LONDON (Reuters) - Radical Islamists may be behind a London car bomb packed with petrol, nails and gas canisters that police defused on Friday, but it is too early to point the finger for certain, security sources and analysts said.
Some said the nature of the device and the details to emerge so far — including reports that witnesses had seen the car driven ‘erratically’ — were at odds with al Qaeda’s usual mode of operation, which involves disciplined operatives staging multiple, simultaneous attacks.
“Numerically speaking, al Qaeda is a strong possibility,” one security source said, in a reference to the estimated 1,600 Islamist militants in Britain whom MI5 says it is tracking.
“But it just is too early to attribute (responsibility) specifically,” the source told Reuters. “It would be wrong and short-sighted to rule out domestic options as well. Obviously there are various extremist groups out there too.”
Dissident Northern Irish republicans might fall into that category, but security analysts saw these as less likely suspects.
“I have very serious doubts it could be the IRA or even a splinter group of the IRA because the IRA’s been successful in negotiating power-sharing in Northern Ireland. Why revert back to a bombing campaign? It’s counter-productive,” said Bob Ayers of the Chatham House think-tank.
A police source told Reuters the bomb did not bear the hallmarks of al Qaeda, but that its involvement was certainly not ruled out.
Scotland Yard said the alarm was raised by an ambulance crew, attending an incident in a nearby nightclub, who thought they saw smoke inside the car. Experts said this could indicate the device had been abandoned after becoming unstable.
Peter Neumann of King’s College said if Islamists were responsible, they may turn out to be self-taught individuals rather than highly trained al Qaeda cadres.
“If this is some sort of al Qaeda-related thing, it looks very basic, to be honest,” he said. “It doesn’t look like the sort of quite sophisticated device they would be using.
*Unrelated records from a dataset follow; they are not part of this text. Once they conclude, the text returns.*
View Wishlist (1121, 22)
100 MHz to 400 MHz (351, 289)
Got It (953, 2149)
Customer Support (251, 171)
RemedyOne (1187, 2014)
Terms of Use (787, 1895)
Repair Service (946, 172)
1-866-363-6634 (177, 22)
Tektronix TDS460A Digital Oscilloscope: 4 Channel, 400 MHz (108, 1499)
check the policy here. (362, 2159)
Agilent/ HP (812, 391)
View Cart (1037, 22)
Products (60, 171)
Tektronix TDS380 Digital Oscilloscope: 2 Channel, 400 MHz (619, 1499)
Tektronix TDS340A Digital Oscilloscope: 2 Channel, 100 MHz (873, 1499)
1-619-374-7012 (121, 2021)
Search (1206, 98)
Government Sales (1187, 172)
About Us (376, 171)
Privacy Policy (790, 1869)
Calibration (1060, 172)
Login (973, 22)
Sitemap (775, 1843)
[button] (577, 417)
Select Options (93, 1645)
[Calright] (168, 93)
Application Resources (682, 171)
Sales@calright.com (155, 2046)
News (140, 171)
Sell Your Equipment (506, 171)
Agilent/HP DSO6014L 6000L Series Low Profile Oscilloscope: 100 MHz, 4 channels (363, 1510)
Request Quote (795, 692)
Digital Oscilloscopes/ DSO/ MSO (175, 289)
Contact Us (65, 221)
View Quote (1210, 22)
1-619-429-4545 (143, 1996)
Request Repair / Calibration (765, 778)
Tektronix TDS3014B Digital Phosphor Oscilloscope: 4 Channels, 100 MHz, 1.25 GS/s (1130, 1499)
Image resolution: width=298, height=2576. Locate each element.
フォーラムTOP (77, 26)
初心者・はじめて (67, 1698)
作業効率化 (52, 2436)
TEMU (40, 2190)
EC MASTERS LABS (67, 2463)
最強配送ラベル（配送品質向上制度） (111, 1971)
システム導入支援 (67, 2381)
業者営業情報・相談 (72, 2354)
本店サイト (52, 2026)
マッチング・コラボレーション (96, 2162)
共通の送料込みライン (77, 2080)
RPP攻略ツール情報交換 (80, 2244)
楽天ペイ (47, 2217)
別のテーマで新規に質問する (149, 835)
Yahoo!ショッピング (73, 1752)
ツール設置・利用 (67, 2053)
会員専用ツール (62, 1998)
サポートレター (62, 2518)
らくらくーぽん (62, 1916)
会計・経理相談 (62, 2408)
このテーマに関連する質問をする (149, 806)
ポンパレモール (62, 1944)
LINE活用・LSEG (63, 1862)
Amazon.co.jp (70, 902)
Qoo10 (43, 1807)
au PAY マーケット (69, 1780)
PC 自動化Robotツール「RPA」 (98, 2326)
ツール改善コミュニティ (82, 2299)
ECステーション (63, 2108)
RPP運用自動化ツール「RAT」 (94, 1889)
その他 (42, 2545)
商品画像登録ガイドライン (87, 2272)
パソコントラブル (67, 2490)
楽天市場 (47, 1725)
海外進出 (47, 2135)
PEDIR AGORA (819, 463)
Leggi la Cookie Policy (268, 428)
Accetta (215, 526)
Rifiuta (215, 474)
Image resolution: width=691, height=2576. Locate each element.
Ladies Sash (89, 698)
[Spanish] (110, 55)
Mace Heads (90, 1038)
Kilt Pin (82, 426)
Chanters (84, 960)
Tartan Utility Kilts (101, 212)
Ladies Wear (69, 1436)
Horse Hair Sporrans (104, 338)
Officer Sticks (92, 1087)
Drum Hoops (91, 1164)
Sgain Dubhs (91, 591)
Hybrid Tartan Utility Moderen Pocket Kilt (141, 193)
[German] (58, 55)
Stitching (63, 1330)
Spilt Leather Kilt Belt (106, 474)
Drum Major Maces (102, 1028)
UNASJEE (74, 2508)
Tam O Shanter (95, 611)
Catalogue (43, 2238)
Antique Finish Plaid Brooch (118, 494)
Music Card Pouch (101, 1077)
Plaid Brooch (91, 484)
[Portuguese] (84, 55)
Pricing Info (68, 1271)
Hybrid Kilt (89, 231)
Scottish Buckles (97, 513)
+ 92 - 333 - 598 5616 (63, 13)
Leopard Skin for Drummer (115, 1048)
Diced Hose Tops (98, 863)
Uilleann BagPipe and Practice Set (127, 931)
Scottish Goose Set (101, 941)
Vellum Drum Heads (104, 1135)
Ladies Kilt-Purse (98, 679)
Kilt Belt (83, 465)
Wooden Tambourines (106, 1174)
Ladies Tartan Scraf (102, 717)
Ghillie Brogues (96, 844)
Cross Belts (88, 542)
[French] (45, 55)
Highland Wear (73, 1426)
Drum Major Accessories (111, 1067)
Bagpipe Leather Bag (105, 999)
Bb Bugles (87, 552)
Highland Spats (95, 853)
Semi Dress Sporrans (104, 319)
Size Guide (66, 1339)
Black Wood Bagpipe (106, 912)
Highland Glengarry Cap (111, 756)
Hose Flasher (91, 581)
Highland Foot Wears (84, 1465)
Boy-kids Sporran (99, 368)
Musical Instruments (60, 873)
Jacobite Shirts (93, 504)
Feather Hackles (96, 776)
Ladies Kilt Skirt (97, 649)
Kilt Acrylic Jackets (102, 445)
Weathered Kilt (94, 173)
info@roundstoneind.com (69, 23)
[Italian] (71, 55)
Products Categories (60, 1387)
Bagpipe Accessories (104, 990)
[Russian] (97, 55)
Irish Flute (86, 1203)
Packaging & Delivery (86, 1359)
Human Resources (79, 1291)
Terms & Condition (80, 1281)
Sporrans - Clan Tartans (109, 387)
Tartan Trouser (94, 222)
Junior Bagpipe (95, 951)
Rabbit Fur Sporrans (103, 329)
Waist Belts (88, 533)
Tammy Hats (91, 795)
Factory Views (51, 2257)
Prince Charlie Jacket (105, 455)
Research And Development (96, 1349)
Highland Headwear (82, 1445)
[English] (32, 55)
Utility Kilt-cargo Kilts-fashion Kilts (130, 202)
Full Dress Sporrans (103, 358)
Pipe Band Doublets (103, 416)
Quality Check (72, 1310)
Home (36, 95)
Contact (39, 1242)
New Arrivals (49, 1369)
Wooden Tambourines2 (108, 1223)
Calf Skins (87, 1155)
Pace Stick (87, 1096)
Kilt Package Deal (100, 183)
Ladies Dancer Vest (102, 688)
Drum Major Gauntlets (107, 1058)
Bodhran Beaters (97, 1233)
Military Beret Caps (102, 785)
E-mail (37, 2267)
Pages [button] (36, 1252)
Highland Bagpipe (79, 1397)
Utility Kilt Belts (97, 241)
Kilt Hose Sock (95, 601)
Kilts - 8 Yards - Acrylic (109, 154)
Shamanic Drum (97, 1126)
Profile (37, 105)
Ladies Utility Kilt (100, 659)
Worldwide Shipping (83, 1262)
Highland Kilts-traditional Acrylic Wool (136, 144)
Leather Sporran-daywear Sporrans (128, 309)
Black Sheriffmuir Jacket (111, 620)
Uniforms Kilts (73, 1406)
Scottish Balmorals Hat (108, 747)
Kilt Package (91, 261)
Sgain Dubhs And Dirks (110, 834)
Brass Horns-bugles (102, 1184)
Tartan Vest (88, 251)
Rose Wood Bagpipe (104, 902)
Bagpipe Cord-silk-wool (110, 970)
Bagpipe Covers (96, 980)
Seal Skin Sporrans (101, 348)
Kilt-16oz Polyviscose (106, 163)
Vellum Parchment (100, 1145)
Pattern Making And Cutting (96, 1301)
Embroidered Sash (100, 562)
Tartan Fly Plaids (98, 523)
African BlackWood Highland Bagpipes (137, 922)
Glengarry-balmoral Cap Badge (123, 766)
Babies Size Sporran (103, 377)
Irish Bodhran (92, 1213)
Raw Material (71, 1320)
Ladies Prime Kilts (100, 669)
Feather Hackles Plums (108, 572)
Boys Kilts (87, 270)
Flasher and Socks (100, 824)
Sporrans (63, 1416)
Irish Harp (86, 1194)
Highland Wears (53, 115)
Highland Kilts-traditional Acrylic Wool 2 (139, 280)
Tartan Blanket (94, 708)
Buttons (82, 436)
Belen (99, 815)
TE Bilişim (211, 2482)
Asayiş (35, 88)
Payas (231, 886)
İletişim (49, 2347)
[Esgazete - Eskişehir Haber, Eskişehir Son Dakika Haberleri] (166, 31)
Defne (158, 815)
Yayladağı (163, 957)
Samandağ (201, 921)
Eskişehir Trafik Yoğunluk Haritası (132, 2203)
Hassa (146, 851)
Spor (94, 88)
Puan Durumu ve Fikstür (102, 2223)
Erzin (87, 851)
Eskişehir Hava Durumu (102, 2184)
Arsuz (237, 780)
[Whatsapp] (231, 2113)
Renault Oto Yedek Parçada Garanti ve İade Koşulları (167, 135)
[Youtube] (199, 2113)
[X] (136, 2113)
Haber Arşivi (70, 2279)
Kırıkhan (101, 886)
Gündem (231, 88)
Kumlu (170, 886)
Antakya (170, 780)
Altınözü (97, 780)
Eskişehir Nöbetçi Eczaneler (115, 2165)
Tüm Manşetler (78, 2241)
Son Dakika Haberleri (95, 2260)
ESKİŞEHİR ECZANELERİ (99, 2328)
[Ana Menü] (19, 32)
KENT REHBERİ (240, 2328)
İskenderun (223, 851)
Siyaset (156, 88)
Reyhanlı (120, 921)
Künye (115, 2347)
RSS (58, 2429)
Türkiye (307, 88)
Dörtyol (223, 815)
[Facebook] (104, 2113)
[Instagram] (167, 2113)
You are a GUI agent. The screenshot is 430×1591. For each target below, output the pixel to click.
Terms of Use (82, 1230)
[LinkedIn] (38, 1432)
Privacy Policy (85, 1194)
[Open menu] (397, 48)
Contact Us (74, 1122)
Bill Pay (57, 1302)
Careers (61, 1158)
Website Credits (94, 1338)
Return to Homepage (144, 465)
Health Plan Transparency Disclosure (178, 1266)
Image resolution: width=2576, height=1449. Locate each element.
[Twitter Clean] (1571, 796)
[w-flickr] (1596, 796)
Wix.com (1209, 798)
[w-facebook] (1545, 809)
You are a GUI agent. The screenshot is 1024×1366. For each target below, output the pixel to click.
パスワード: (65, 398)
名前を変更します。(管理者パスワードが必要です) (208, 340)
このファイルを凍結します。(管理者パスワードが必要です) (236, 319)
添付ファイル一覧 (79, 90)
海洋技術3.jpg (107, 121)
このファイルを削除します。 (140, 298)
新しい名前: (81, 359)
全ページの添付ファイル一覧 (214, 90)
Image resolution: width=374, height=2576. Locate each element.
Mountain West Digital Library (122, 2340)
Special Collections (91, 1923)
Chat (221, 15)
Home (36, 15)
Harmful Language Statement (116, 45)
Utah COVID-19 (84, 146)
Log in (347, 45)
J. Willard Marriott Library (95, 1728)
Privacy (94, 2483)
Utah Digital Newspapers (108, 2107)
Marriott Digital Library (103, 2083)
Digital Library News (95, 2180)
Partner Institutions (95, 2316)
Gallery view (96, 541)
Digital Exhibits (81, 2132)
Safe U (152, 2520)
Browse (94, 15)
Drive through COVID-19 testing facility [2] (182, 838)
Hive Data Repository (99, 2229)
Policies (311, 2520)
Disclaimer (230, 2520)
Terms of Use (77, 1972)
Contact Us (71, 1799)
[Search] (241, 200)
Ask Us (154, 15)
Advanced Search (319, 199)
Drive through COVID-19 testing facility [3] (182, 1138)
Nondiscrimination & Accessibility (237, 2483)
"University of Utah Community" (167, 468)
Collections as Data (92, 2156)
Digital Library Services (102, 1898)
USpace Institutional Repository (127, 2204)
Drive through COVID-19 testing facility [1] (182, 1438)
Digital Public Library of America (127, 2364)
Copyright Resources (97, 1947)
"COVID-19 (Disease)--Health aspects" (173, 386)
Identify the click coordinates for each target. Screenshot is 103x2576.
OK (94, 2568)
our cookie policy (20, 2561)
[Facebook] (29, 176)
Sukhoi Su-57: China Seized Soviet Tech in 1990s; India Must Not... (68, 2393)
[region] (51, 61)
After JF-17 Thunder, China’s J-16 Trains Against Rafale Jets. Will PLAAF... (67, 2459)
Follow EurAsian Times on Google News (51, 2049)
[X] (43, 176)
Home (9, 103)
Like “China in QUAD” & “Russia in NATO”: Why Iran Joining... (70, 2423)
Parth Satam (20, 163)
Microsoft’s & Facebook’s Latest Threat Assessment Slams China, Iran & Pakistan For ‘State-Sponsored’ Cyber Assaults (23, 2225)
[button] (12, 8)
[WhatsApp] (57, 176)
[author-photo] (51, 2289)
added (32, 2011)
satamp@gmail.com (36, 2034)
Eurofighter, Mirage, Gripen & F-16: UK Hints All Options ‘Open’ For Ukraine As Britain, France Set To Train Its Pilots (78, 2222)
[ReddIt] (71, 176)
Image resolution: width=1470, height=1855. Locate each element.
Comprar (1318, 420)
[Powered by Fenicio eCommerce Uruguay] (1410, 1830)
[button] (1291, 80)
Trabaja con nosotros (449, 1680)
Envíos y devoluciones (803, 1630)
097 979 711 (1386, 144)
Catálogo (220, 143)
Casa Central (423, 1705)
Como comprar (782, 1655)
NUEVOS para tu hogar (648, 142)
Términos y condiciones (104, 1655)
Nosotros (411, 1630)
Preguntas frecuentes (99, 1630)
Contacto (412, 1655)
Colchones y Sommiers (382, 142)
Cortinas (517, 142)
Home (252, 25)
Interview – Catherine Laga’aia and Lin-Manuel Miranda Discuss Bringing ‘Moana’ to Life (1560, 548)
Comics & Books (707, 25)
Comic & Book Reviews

It looks more like 1970s IRA to me.”
He added: “If it turns out to be an Islamist-inspired attack, I would probably guess it has been carried out by so-called ‘self-starters’.”
Britain’s terrorism threat level has been set at severe since last August, meaning “an attack is highly likely”. Four young British Muslim men blew themselves up, killing 52 people, in an attack on London’s transport network on July 7, 2005.
David Claridge, managing director of consultancy Janusian Security Risk Management, said authorities’ chief worry now would be the possibility of more bombs to come.
“The primary concern at this stage is that it’s the start of a campaign, or it’s intended to be one of a number of devices,” he said. “It would be somewhat surprising, if we go with the al Qaeda-connected hypothesis, if this was the only device.”
Police said they were deploying extra patrols in key areas across London in response to the bomb, discovered only hours after new prime minister, Gordon Brown, unveiled his cabinet line-up.
Security is likely to be tightened for events like the Wimbledon tennis championship, now under way, and a big Live Earth concert in the capital on July 7.
Police and security sources said they had had no advance intelligence.
“This probably comes as a great shock to them. They discovered this by accident,” Neumann said. “This shows there are people they have no idea about, and they are coming from nowhere.”